Pero Pepe se cambió de brazo su pesado paquete y dijo con intención.

- Observo hasta ahora un resultado cuerdo y admirable. Por lo menos en lo que a ti te concierne.

- ¿Qué?- preguntó Harrison.

- Encontraste a Valerie - dijo Pepe -. Es encantadora. Te recuerda con afecto. Es cierto que su tía es un carácter desagradable, tanto como el peor que se pueda imaginar, pero ahora no pondrá objeciones a vuestra amistad. No se atreverá. ¡Sabes demasiado!

Harrison no se sentía complacido por el punto de vista de Pepe, aunque de esa manera funcionaba el cerebro de su amigo. Cambió de conversación mientras también aliviaba de la carga su mano derecha para trasladarla a la izquierda.

- Carroll tiene razón - dijo tranquilo -. Hay que hacer algo acerca de ese de Bassompierre que trata de cambiar toda la historia pasada. En apariencia todavía no se ha causado mucho daño, pero si sigue transmitiendo información a un siglo antes de su propio tiempo…

- Sí - asintió Pepe -. Desde nuestro punto de vista se le debería estrangular.
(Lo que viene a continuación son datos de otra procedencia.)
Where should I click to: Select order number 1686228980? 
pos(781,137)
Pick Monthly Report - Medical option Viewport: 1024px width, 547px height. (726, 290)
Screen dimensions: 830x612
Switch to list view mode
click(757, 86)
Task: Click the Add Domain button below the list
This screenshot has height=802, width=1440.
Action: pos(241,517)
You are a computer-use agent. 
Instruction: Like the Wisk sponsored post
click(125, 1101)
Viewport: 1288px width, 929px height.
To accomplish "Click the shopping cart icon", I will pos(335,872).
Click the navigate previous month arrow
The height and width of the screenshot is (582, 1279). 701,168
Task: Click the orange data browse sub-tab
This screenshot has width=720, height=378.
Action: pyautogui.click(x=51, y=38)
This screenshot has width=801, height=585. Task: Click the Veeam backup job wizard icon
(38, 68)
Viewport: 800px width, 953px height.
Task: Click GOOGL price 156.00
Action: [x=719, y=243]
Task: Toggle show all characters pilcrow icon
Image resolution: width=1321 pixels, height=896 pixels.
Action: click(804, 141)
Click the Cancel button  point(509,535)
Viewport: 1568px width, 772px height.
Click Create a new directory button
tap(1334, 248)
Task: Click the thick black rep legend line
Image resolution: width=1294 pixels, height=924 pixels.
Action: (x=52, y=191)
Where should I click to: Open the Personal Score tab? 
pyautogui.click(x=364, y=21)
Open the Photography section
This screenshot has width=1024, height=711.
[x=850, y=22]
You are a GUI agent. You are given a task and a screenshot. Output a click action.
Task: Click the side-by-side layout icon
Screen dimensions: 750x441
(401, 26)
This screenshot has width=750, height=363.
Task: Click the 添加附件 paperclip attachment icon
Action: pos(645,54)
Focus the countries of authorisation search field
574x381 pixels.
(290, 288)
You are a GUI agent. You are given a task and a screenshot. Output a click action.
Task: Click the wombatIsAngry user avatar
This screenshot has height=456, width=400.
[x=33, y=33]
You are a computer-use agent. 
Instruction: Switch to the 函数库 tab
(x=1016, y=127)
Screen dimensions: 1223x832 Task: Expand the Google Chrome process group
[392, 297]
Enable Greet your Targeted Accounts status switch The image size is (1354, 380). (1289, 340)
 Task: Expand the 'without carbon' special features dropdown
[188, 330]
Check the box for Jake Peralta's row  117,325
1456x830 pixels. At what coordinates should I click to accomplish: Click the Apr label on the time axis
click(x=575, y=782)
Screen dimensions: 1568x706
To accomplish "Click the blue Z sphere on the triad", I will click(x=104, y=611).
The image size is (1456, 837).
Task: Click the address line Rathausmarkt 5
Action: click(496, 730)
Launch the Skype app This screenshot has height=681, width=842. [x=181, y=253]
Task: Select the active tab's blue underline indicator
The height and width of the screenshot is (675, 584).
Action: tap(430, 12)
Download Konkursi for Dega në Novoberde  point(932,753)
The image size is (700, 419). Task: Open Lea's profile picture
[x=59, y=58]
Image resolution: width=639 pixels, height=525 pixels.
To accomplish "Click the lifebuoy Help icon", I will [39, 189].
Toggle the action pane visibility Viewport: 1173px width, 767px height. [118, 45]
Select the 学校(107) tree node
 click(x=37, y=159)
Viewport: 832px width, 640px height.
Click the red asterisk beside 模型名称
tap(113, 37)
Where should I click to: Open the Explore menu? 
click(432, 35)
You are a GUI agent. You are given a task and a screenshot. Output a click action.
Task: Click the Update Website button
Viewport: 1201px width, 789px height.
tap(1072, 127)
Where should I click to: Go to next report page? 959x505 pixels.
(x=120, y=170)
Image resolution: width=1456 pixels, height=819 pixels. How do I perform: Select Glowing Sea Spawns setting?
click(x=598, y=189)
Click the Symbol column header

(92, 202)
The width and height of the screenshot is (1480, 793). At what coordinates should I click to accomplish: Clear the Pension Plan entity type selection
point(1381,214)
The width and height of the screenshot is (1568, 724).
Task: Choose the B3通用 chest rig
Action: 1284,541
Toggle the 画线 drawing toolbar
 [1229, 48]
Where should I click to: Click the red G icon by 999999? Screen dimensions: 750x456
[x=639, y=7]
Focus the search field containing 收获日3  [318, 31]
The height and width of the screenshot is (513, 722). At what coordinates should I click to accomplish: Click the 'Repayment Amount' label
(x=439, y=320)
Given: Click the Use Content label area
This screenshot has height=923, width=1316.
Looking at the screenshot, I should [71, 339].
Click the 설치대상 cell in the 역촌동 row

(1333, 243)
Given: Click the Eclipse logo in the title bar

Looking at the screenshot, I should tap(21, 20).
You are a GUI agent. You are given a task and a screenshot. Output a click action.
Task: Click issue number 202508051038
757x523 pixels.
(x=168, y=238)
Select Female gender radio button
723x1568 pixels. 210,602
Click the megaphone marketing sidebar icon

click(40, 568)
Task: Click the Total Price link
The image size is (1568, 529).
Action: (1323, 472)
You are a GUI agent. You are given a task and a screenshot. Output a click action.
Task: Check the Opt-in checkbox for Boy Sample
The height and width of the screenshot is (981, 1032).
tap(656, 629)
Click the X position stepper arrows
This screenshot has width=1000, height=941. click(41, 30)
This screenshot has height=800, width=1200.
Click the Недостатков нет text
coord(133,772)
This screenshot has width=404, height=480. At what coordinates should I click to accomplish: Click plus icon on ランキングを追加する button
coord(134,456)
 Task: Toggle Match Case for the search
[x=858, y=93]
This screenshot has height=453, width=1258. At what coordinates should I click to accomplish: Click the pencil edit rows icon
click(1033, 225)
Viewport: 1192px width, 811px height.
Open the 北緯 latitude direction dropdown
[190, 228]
Sin embargo, eso sería una desgracia, puesto que la historia afirma que vivió hasta morir de viejo.

Pareció dudar un instante. Harrison dijo con tristeza:

- Creo que Carroll utilizará el túnel del tiempo para tratar de arreglar las cosas. Si se pueden importar cajitas de rapé del pasado, igual se puede discutir con alguien de esa época. Es preciso convencerle de que no confunda el presente que conocemos y el futuro que deducimos.

- El presente no es intolerable - afirmó Pepe -, pero el futuro es menos que satisfactorio. Lamento tener que quedarme de espectador. Te conté que mi antepasado, Ignacio Ybarra, estuvo en París en 1804. Más tarde, después de la independencia de la colonia de Méjico, fue embajador en Francia. Pero si fuese contigo y Carroll a discutir con ese de Bassompierre, podría ocurrir que por cualquier desgraciada casualidad me tropezase y causase la muerte de este tatarabuelo mío. En tal caso, claro, yo no habría nacido para producirle la muerte. Así que no nos encontraríamos en último azar porque al no nacer yo para matarle… Y si yo no había nacido. Pero sí había nacido. Si yo no. Etcétera. Prefiero no intentar resolver esta paradoja. Permaneceré voluntariamente de espectador.

Harrison no dijo nada. Siguieron marchando juntos hasta donde encontrarían el antiguo autobús que les llevaría a París. Al poco Harrison dejó de pensar en Pepe y Carroll, en Albert y en madame Carroll. Incluso en quien pudiese ser de Bassompierre, porque otras ideas se entrelazaban en el concepto de una historia variable, posible o cierta.

Pensó en Valerie. Tenía una cita con ella para mañana. Se animó.